まず、こちらの本から読まないと始まらない。


源実朝・・・鎌倉幕府第三代将軍。武家の頭領としての資質に欠け、政(まつりごと)はすべて北条家に委ね、歌の世界に没頭した頼朝の子供。結局、親の敵と逆恨みした甥の公暁に、鶴丘八幡宮にて誅殺される。これにより、源氏直系の血筋は途絶える。北条家の陰謀と云われている   ・・・日本史の教科書を思い出せばこんなところか。

 

 この第三代将軍が、平家と共に壇ノ浦の海に消えたはずの安徳天皇とまみえるという荒唐無稽のセッティングからこの物語は始まる。朝廷と敵対しているはずの幕府の長の実朝が、実は帝への深い敬愛と忠誠心を秘めていた。自分の首を安徳帝に捧げる事と引き換えに、4番目の神器ともいうべき神珠を手に入れ、これを引き継いだ実朝の隠者が50年後の元寇時にこの珠を使い、元の大軍を壊滅させた。半世紀後の国難を予見し、自らの命を生け贄にして日本国を救った男として、実朝を描いたのが第1部。

 

第2部は、中国大陸に移り、なんとマルコ・ポーロが登場。クビライ・ハーンの統治する元の脅威に壊滅寸前の南宋最後の幼い皇帝・祥興帝に謁見した彼が目にしたものは・・・琥珀の玉に包まれた「日本の少年皇帝」〜安徳天皇の姿だった・・・

 

歴史的事実を歪曲した軽薄なSFフィクションに感じるかもしれないが、実はこの小説に嘘はない。多くの書物に記されている事実を、正確に綴っている。安徳帝入水と神器の紛失・真床追衾(まとこおうふすま)実朝の渡宋計画から誅殺〜消えた首。元寇。マルコ・ポーロの東方見聞録・崖山の戦いと少帝入水まで。あくまで、歴史書に記されていない舞台裏や謎を、作者の旺盛な想像力で描き、一大叙事詩ともいうべきスケール感溢れる作品に仕上げている。作者の古典に通じた文体や表現が、事実と想像を渾然一体化し、ノンフィクションとまで錯覚させる。

 

 

廃帝綺譚 (中公文庫)

廃帝綺譚 (中公文庫)

  • 作者: 宇月原 晴明
  • 出版社/メーカー: 中央公論新社
  • 発売日: 2010/05
  • メディア: 文庫


 マルコポーロが書き記した「脅威の書」。ページが拳大にくり抜かれ、中には彼が「黄金島(ジパング)」から持ち帰った蜜色の珠が置かれている。 中国の歴代皇帝に引き継がれたきた秘宝である。

 

下巻ともいうべき「廃帝綺譚」は4部構成。3つの作品は、「蜜色の珠」が織りなす、廃れ行く皇帝=人間の哀しき魂を美しく描いている。元朝最後の皇帝トゴン・テムル(順帝)、明の皇帝・建文帝と永楽帝の確執、明朝最後の皇帝・崇禎帝。中国の史実に基づきながら、時の天子達の落日の姿を細やかに描いている。今年の北京旅行で、「明の十三陵」にも足を運んでいたので、読後の感慨もひとしおであった。

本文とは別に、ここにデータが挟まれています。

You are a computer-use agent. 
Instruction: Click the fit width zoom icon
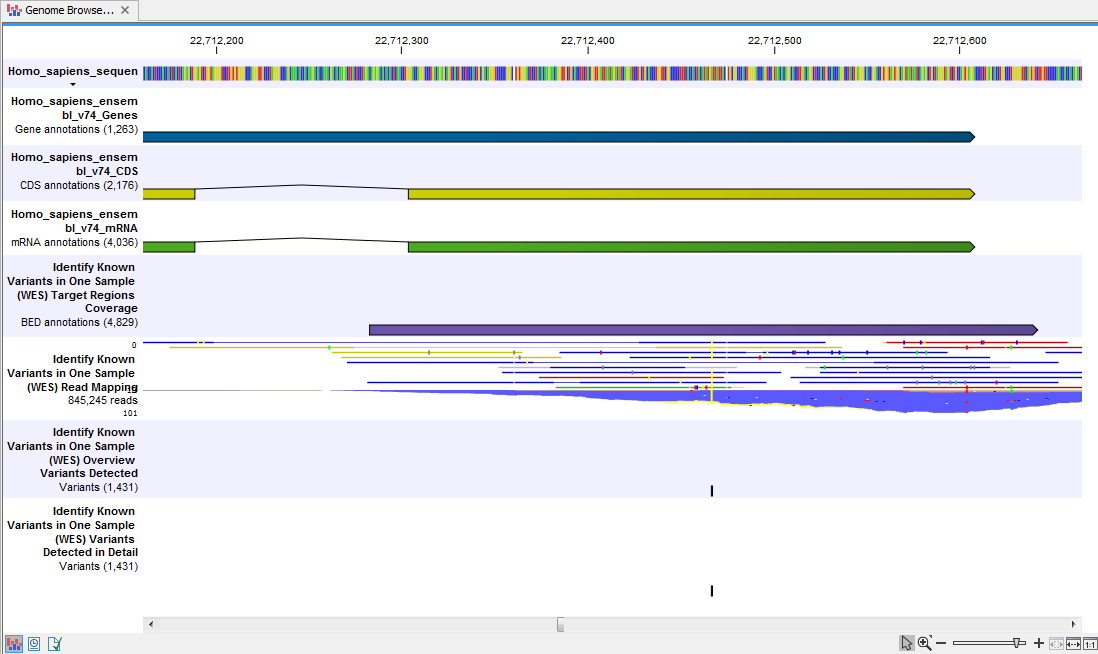[1073, 643]
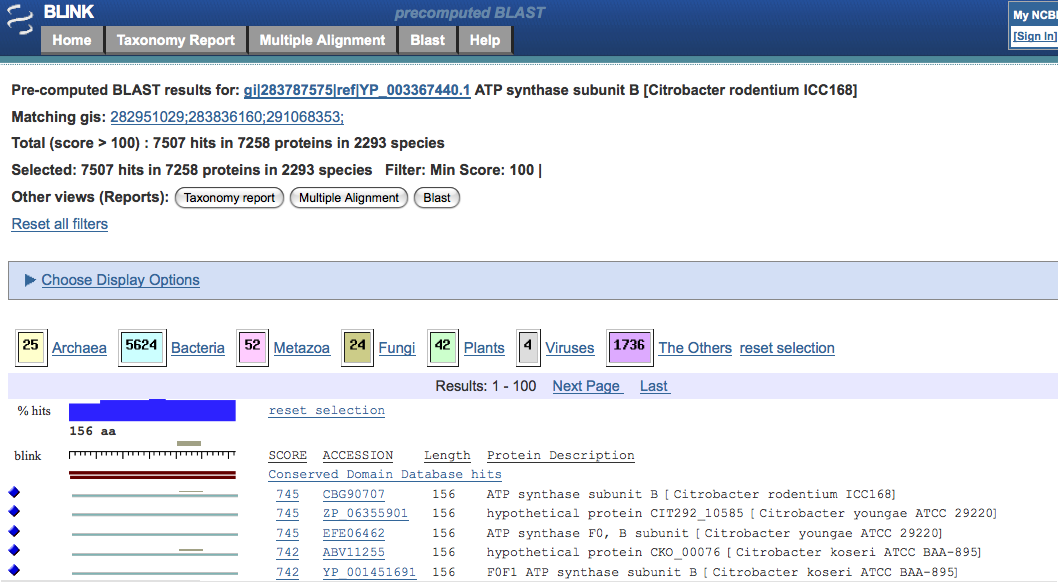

 「たとえどんなに似た輝きを放ったにしても、夕日は朝日とは違うのだ。」(111頁)

最終章の舞台は日本の隠岐島。承久の乱により配流された後鳥羽院の話し。ここで「安徳天皇漂海記」の第1部と重なって来る。倒幕を夢見て、実朝の呪詛に明け暮れた上皇時代。兄の安徳天皇崩御に乗じ、神器無きまま即位した経緯。実朝の首を抱えた兄との再会、荒海の中での崩御の場面が美しい。


 大海の磯もとどろに寄する波破れて砕けて裂けて散るかも 実朝


 我こそは新島守よ隠岐の海の荒き波風心して吹け 女房(後鳥羽院)


 二人の和歌が締めくくる、心憎いまでのエンディング。


 他に類を見ないスタイルの心揺さぶられる作品であった。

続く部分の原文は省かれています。